*Geek Box: Interpreting Box Plots
Boxplots may appear confusing, but in fact are easy – and very informative – when you know what you are looking at. Boxplots are one of the best ways to display quantitative data, yet bar charts are often used in papers [generally bar charts are more appropriate for categorical data, such as frequencies, percentages, or scales], but boxplots provide substantially more information.
So, let’s start with the box itself: this represents the middle 50% of the data – known as the ‘interquartile range’, i.e., the top of the box is the 75th percentile, and the bottom is the 25th percentile. Across the box you can see a horizontal line: this is the median, i.e., the middle value(s) in the data.
A large box, i.e., a large interquartile range indicates that there is large variability in the values in the data; a small box indicates that most values fall closely within the middle of the data, i.e., are gathered around the median. By looking at the median line, you can also gauge where it fell within the middle 50% of the data.
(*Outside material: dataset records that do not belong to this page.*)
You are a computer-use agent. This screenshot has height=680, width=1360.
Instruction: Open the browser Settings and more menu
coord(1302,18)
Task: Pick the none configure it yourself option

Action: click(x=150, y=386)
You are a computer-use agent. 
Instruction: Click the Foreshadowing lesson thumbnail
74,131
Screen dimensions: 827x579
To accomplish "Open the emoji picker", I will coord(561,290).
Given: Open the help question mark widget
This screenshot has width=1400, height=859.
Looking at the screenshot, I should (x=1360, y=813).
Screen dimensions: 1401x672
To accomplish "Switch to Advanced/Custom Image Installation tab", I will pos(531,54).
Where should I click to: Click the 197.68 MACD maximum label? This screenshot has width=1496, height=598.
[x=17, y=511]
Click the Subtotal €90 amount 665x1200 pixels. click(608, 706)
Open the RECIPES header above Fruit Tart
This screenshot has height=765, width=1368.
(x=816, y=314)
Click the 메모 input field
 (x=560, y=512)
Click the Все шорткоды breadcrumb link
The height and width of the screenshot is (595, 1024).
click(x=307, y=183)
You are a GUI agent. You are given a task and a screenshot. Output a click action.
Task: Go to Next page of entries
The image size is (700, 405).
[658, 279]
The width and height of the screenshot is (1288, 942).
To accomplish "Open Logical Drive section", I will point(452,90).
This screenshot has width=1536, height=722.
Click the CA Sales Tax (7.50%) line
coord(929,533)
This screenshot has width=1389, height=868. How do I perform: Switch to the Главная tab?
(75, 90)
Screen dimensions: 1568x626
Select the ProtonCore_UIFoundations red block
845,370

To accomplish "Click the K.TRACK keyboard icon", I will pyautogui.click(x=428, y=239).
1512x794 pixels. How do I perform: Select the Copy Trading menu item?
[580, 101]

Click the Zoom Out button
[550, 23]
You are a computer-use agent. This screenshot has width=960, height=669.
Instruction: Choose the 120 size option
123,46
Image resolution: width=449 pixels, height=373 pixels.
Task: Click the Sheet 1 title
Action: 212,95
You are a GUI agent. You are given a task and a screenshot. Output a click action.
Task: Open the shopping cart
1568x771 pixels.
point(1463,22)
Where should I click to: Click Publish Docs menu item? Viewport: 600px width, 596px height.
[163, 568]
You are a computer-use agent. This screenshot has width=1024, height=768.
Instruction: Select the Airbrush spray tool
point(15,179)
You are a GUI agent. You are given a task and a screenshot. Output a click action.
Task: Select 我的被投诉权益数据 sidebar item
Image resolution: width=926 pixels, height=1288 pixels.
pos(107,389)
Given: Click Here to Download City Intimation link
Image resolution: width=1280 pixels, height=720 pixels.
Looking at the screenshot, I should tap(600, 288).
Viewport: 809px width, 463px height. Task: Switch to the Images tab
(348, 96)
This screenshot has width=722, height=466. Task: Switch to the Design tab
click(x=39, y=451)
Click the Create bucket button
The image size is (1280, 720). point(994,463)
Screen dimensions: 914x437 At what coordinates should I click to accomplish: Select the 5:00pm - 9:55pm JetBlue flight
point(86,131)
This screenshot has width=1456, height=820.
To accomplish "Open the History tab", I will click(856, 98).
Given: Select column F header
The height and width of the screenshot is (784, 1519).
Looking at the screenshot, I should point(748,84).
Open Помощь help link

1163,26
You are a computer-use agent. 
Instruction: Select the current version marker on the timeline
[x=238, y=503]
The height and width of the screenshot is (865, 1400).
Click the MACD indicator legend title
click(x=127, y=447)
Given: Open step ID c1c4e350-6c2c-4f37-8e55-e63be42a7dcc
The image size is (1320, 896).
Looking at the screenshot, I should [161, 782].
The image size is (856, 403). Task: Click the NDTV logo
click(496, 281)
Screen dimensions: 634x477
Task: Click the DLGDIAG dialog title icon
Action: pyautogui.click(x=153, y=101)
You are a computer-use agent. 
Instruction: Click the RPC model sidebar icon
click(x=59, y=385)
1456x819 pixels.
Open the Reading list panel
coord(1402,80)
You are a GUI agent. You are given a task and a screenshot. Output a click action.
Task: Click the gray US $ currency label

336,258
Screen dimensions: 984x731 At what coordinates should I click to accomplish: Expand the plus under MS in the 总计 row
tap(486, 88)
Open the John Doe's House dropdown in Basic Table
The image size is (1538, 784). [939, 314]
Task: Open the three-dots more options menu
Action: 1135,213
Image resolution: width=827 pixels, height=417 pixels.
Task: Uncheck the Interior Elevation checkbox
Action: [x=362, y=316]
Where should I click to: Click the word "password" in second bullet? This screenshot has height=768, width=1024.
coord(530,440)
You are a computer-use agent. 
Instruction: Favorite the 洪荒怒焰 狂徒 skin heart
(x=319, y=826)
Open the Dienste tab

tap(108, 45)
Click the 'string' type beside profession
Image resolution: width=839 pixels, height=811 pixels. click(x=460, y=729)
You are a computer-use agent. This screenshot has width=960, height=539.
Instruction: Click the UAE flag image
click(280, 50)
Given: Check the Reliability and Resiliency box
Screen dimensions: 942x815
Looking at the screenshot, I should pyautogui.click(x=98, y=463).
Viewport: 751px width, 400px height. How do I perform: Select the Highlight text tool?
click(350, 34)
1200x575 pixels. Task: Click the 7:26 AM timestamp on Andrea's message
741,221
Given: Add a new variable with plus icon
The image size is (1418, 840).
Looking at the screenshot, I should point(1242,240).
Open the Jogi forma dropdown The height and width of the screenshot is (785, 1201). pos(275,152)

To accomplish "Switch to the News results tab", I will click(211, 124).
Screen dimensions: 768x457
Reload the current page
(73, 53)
You’ll also notice ‘whiskers’ extending from the top and bottom of the box, and triangle-shaped ‘dots’ which lie beyond those whiskers. There are several options when plotting whiskers, but the often depict the minimum [bottom] and maximum [top] values. Any dot or symbol beyond these whiskers indicates any outlier(s), and in the graphs above you can see triangle symbols which represent the outliers whose values lay beyond the minimum and maximum values. As you can see, there is a lot of data presented in boxplots, which is very helpful to interpreting findings.